* [GIVEN PROBLEM]: Copy out the lines below word for word, beginning with the line that contains "Image resolution: width=515" and ending with the line that contains "Action: tap(35, 9)", both included, and nothing else. Leave the pictures out.

* [EXERCISE INPUTS]:
%%

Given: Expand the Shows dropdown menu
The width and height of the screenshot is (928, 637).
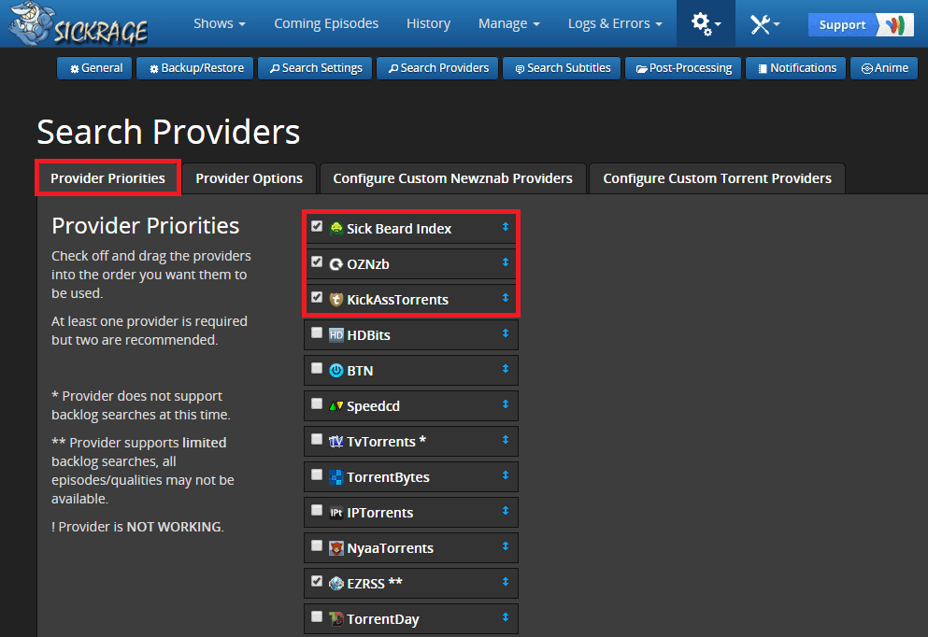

%%
%%

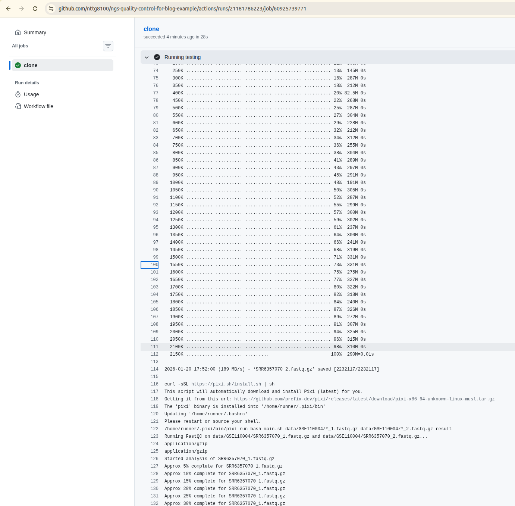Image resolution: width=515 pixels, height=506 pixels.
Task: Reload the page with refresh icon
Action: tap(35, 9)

%%

* [WORKED SOLUTION]:
Image resolution: width=515 pixels, height=506 pixels.
Task: Reload the page with refresh icon
Action: tap(35, 9)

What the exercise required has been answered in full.